Milleti hizmet yolunda kırılmak, darılmak, küsmek, yarıştan kopmak gibi bir lükse kimsenin sahip olamayacağının altını çizen Erdoğan, "Bugüne kadar böyle yanlış bir anlayışı kapımıza yaklaştırmadık, inşallah bundan sonra da bu tür marazları büyüyenimize sirayet ettirmeyeceğiz. Kişisel ihtiraslarını, şahsi çıkar ve menfaatlerini, siyasetlerinin merkezine yerleştirenler gibi olmadık ve olmayacağız. ’Ben’ değil ’biz’ demeye, enaniyetten uzak durmaya ısrarla devam edeceğiz. Rabbim ömür verdikçe, nefes verdikçe, imkanımız, dermanımız, enerjimiz oldukça hep birlikte tüm Türkiye’ye hizmet etmeyi sürdüreceğiz. Gerek kadın kollarında, gerek gençlik kollarında, gerekse il ve ilçe teşkilatlarında görevlerini devreden tüm yol arkadaşlarımdan biz razıyız, her birine minnettarız, gayretleri için her birine müteşekkiriz. Zor zamanlardan itibaren bu davaya omuz vermiş olanların ne yaparsak yapalım haklarını ödemeyeceğimizin bilincindeyiz" diye konuştu.
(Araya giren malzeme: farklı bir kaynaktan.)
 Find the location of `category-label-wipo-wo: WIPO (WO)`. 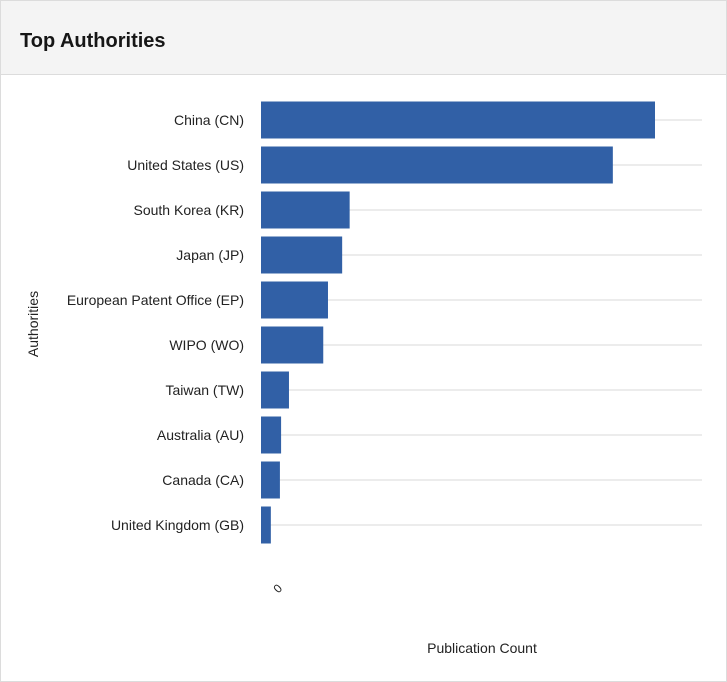

category-label-wipo-wo: WIPO (WO) is located at coordinates (206, 345).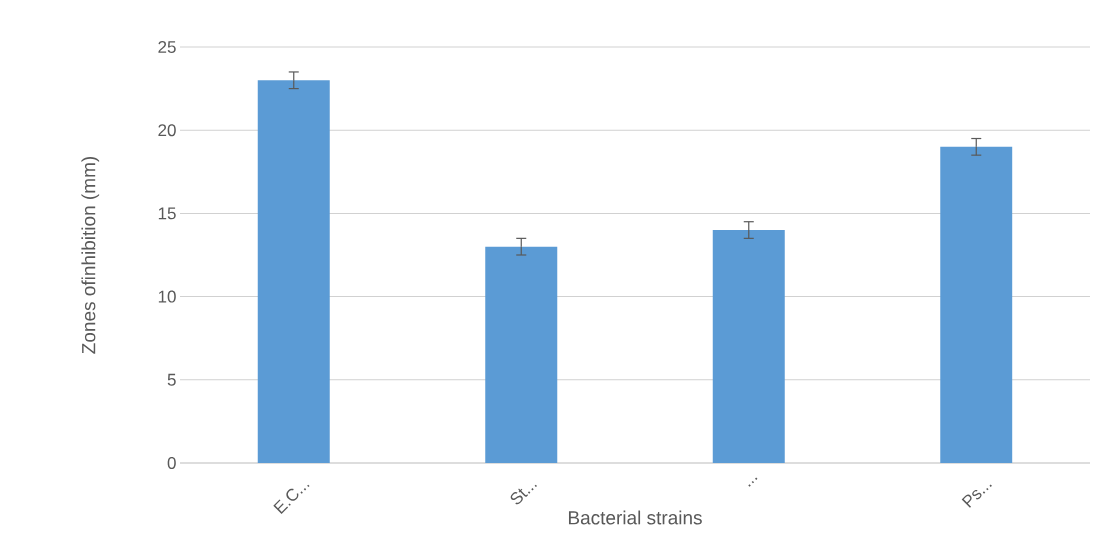  Describe the element at coordinates (172, 380) in the screenshot. I see `y-tick-label: 5` at that location.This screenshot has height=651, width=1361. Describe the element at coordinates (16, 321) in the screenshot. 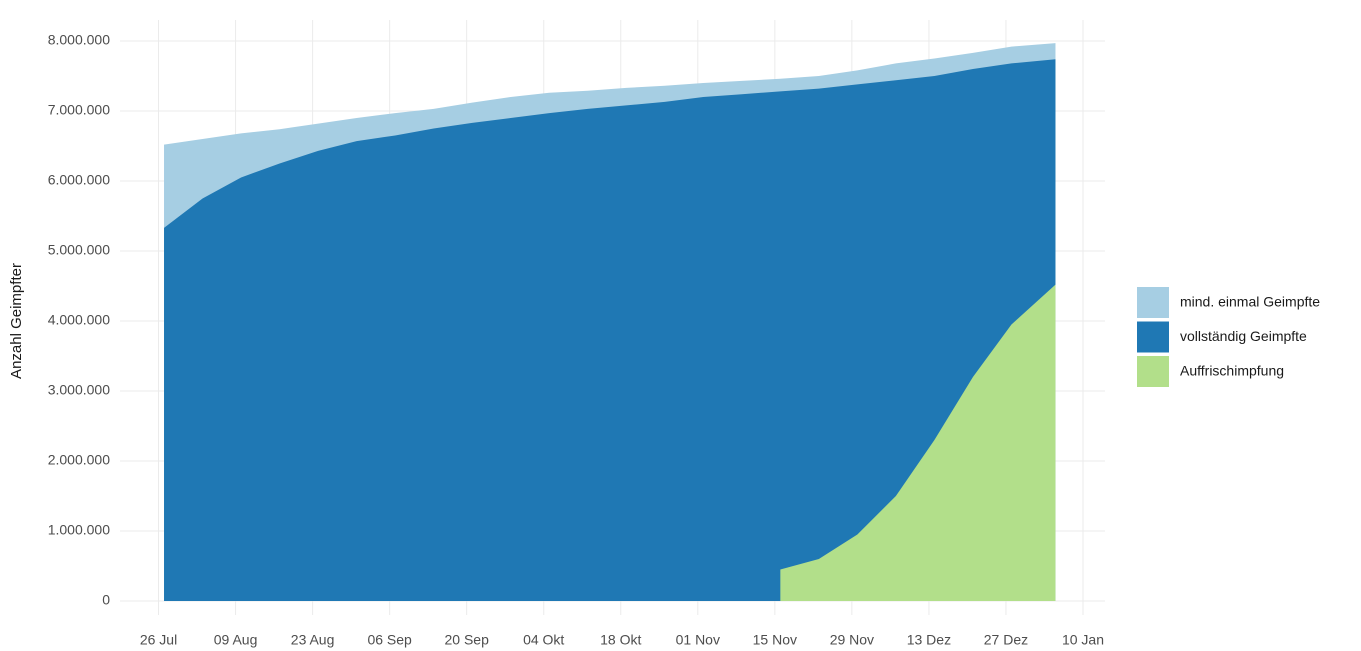

I see `y-axis-title: Anzahl Geimpfter` at that location.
"Zulmün, baskının ve yasakların ufkumuzu karattığı eski günlerden 2025 yılının güçlü, itibarlı, müreffeh Türkiye’sine yine beraber ulaştık"


Bugün 22 yıl öncesine kıyasla her alanda bambaşka bir Türkiye’den gururla bahsettiklerini belirten Erdoğan, "Bunda sizlerin çok büyük emeği ve fedakarlığı var. Ülkemizin bugün eriştiği seviyelerde siz kadınların çok büyük payı var. Türkiye’nin ekonomiden üretime, hak ve hürriyetlerden demokrasiye elde ettiği eşsiz kazanımlarına sizlerin çok büyük katkıları var. Elele verdik Türkiye’nin çehresini değiştirdik, zorlukların üstesinden beraberce geldik. Milli iradeyi hedef alan saldırıları birlikte püskürttük. Huzurumuza ve güvenliğimize kast edenleri birlikte boşa çıkarttık. Demokrasinin, adaletin, kalkınmanın, refahın yolunu sizlerle birlikte açtık. Tahriklere, provokasyonlara, iftiralara, karalamalara, kışkırtmalara prim vermeden kardeşliğimizi birlikte savunduk. Hayal denilen, imkansız görülen nice reformlara yine birlikte imza attık. Zulmün, baskının ve yasakların ufkumuzu karattığı eski günlerden 2025 yılının güçlü, itibarlı, müreffeh Türkiye’sine yine beraber ulaştık" ifadelerini kullandı.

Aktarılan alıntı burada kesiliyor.